IMPACT OF IONOSPHERIC HORIZONTAL ASYMMETRY ON ELECTRON DENSITY PROFILES DERIVED BY GNSS RADIO OCCULTATION

The ‘Onion-peeling’ algorithm is a very common technique used to invert Radio Occultation (RO) data in the ionosphere. Because of the implicit assumption of spherical symmetry for the electron density distribution in the ionosphere, the standard Onion-peeling algorithm could give erroneous concentration values in the retrieved electron density profile. In particular, this happens when strong horizontal ionospheric electron density gradients are present, like for example in the Equatorial Ionization Anomaly (EIA) region during high solar activity periods. In this work, using simulated RO TEC data computed by means of the NeQuick2 ionospheric electron density model and ideal RO geometries, we tried to formulate and evaluate an asymmetry level indicator for quasi-horizontal radio occultation observations.

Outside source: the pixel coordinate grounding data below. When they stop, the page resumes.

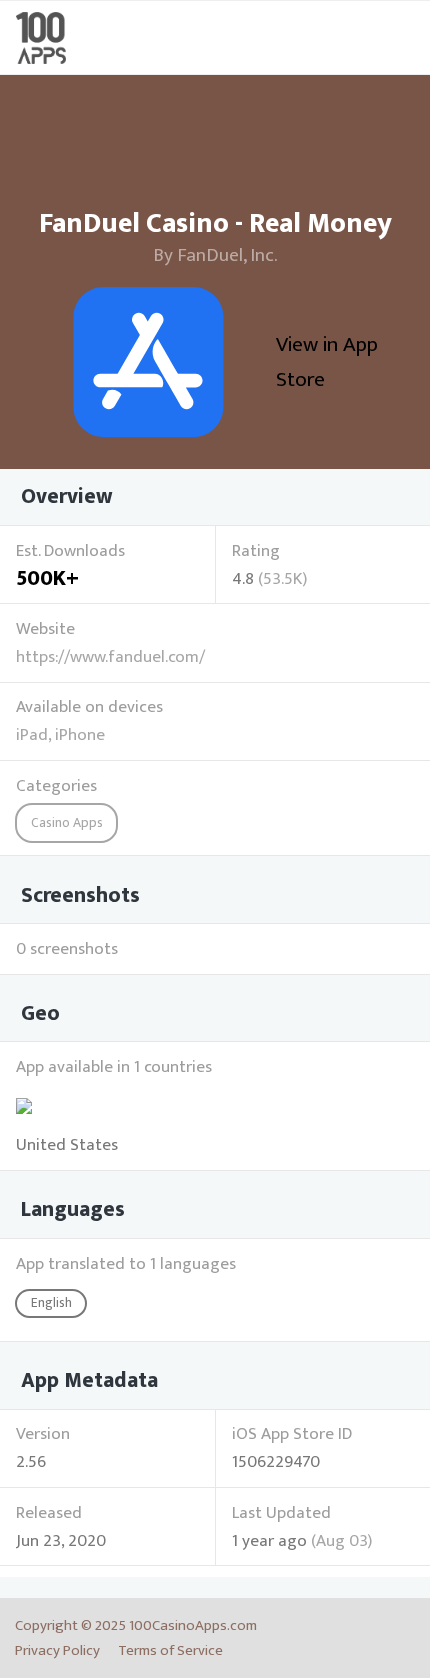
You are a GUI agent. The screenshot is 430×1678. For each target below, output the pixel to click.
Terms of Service (170, 1650)
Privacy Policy (57, 1650)
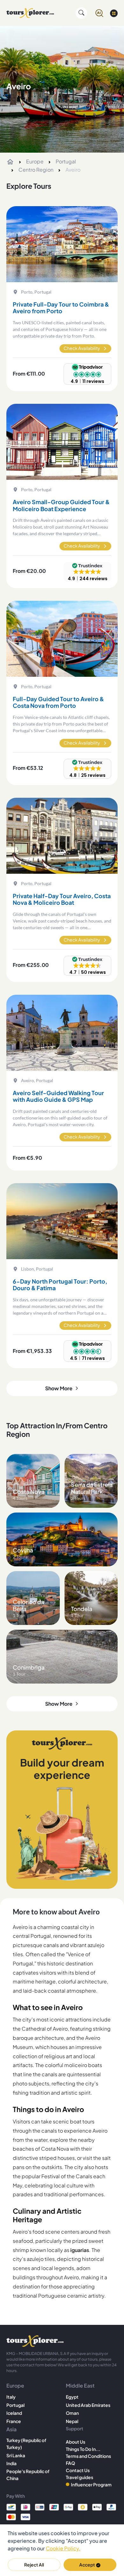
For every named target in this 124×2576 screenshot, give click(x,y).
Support (74, 2428)
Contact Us (78, 2470)
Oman (72, 2413)
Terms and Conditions (88, 2456)
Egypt (72, 2397)
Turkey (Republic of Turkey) (26, 2443)
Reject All (34, 2564)
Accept (87, 2564)
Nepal (72, 2421)
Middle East (80, 2385)
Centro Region (35, 169)
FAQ (70, 2463)
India (11, 2463)
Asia (11, 2429)
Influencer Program (91, 2484)
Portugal (66, 161)
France (13, 2421)
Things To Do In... (83, 2449)
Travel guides (79, 2477)
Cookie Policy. (63, 2548)
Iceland (14, 2413)
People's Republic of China (28, 2474)
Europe (35, 161)
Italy (11, 2397)
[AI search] (99, 13)
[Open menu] (114, 13)
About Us (75, 2442)
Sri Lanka (15, 2455)
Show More (58, 1388)
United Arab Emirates (88, 2405)
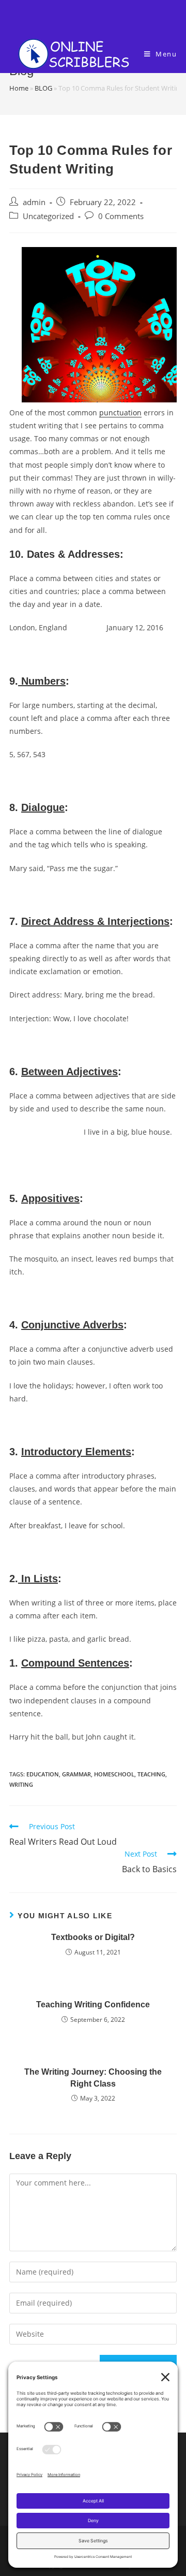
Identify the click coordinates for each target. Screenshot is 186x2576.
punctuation (120, 412)
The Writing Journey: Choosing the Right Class (93, 2077)
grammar (76, 1774)
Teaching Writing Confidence (93, 2004)
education (42, 1774)
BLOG (43, 88)
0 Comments (121, 216)
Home (18, 88)
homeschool (114, 1774)
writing (21, 1784)
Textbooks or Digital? (93, 1937)
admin (34, 202)
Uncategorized (48, 216)
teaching (151, 1774)
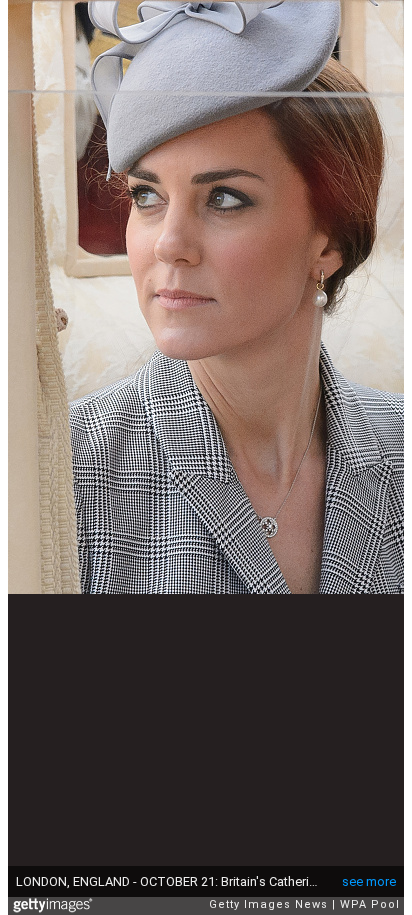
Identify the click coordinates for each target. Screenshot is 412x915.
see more (369, 881)
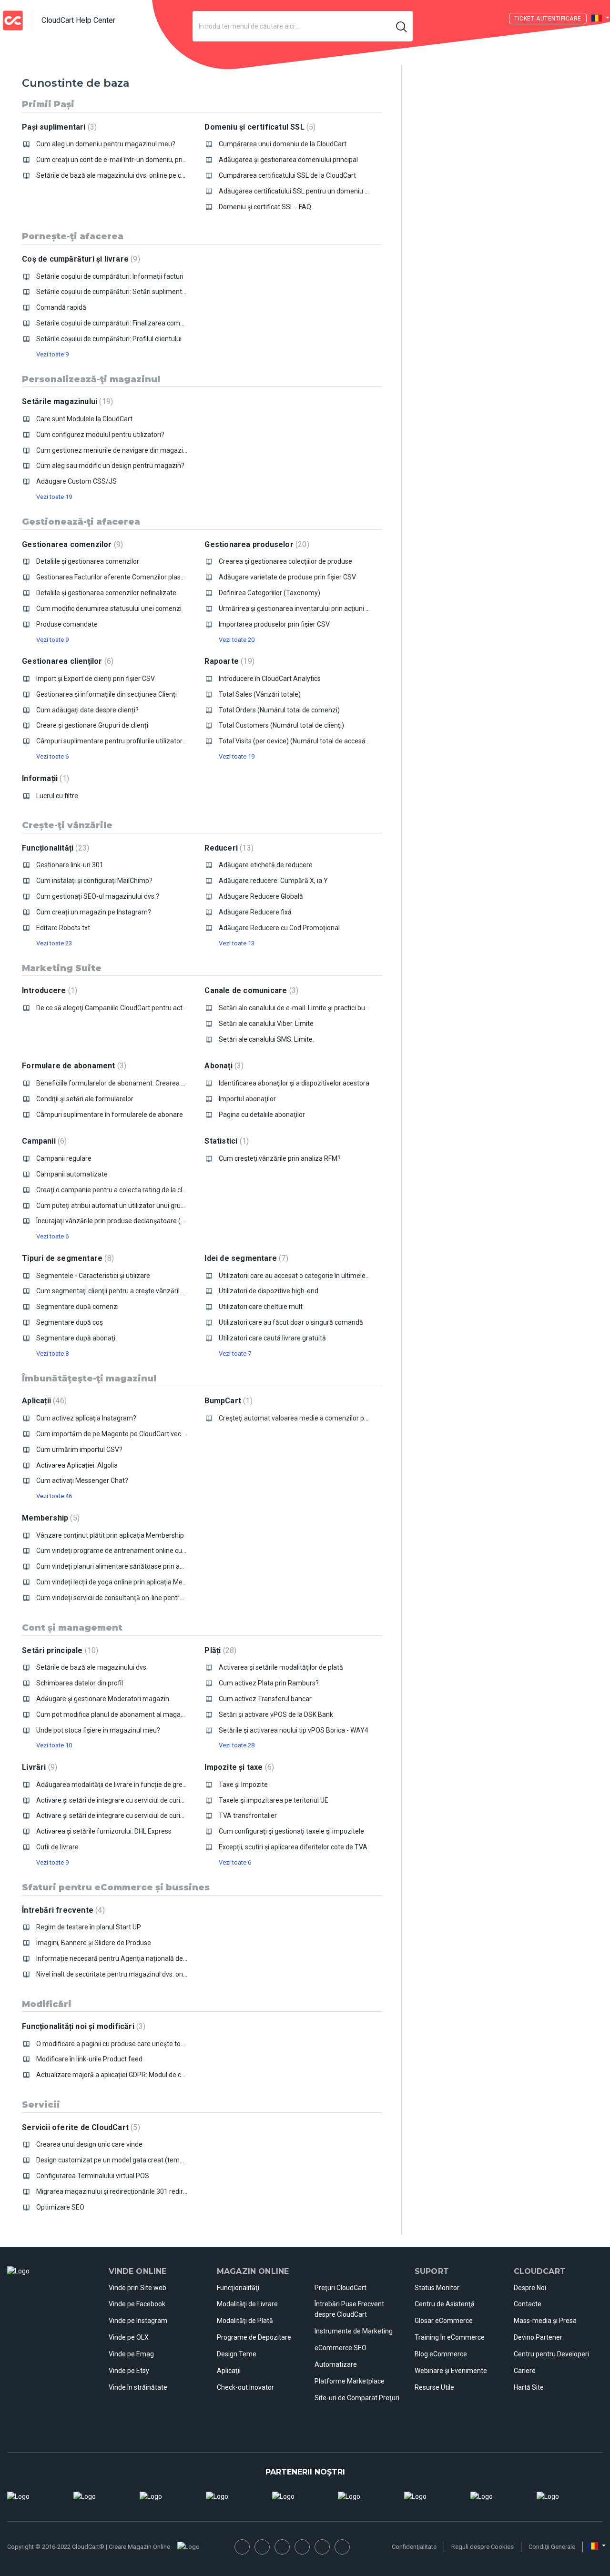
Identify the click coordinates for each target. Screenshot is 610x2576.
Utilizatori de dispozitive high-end (268, 1291)
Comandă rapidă (61, 307)
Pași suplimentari (58, 127)
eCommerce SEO (340, 2348)
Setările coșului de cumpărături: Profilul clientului (109, 339)
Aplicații (43, 1400)
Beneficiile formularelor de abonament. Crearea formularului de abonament (150, 1083)
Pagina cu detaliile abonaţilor (262, 1114)
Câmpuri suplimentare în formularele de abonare (109, 1114)
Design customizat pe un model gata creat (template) (116, 2160)
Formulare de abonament (73, 1065)
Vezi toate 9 (52, 354)
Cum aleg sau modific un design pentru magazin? (110, 465)
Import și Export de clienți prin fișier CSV (95, 678)
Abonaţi (222, 1065)
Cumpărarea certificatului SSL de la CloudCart (287, 175)
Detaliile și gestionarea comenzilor (87, 561)
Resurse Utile (434, 2387)
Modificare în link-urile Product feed (89, 2059)
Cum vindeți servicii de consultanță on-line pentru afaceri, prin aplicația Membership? (163, 1598)
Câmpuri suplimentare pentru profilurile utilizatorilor (114, 741)
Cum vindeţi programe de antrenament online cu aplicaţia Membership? (144, 1550)
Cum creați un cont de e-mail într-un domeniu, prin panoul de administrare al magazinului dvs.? (177, 159)
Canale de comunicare (250, 990)
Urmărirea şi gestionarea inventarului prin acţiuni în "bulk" (304, 608)
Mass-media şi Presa (545, 2320)
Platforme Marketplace (350, 2381)
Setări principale (59, 1650)
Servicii (41, 2104)
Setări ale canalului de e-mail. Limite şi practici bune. (296, 1008)
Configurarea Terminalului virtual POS (92, 2176)
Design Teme (236, 2354)
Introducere (48, 990)
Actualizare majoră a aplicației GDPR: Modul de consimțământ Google (140, 2075)
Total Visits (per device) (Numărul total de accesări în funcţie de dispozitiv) (329, 741)
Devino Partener (538, 2337)
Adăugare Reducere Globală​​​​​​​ (261, 896)
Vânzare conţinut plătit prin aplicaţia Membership (110, 1535)
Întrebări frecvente (62, 1910)
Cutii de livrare (57, 1847)
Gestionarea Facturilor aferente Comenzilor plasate (113, 577)
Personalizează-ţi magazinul (91, 379)
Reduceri (227, 847)
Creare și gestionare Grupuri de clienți (92, 725)
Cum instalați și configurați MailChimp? (94, 880)
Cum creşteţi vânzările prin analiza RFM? (280, 1158)
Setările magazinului (66, 401)
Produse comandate (67, 624)
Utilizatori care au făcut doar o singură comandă (291, 1322)
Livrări (38, 1767)
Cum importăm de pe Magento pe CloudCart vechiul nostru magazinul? (142, 1434)
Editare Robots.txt (63, 928)
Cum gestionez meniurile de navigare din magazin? (113, 450)
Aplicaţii (229, 2370)
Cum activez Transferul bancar (265, 1699)
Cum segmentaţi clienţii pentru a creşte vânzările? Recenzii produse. (139, 1291)
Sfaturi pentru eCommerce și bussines (116, 1887)
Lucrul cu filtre (57, 796)
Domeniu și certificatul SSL (258, 127)
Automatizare (336, 2364)
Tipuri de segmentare (67, 1258)
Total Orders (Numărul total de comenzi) (279, 710)
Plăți (219, 1650)
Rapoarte (228, 661)
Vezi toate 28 (236, 1745)
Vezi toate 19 (54, 496)
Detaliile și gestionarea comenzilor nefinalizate (106, 593)
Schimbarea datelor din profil (79, 1683)
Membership (49, 1517)
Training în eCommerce (450, 2337)
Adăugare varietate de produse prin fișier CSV (287, 577)
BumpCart (227, 1400)
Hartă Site (529, 2387)
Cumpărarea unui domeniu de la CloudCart (282, 144)
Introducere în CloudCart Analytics (270, 678)
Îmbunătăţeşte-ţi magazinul (89, 1378)
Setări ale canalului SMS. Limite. (266, 1039)
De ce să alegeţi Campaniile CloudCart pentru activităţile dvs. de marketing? (149, 1008)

This asymmetry index is based on the electron density variation that a ray may experience along its propagation path (satellite to satellite link) in a RO event. Our previous qualitative assessment based on ideal simulations of RO events shows very high correlation between our asymmetry index and Onion-peeling retrieval errors (Shaikh M.M. et al 2013): errors produced by Onion-peeling in the retrieval of NmF2 and VTEC are larger at the geographical locations where our asymmetry index indicates high asymmetry in the ionosphere. In this contribution, an analysis of the asymmetry index has been carried out for the first time using real radio occultation geometries taken from COSMIC mission. This has been done for COSMIC events for which, considering the same RO geometry, simulated Limb-TEC (LTEC) under NeQuick2 background were quite close to the real LTEC observations (providing ‘quasi’ co-located vertical profiles of electron density after inversion). On the basis of the outcomes of our work, for a given geometry of a real RO event and using a suitable ionospheric model, we will try to investigate the possibility to predict ionospheric asymmetry expected for the particular RO geometry considered. We could also try to evaluate, in advance, its impact on the inverted electron density profile, providing an indication of the expected product quality, if standard Onion-peelingalgorithm will be adopted to invert the observables. Results presented in this paper are initial outcomes based on our asymmetry evaluation algorithm.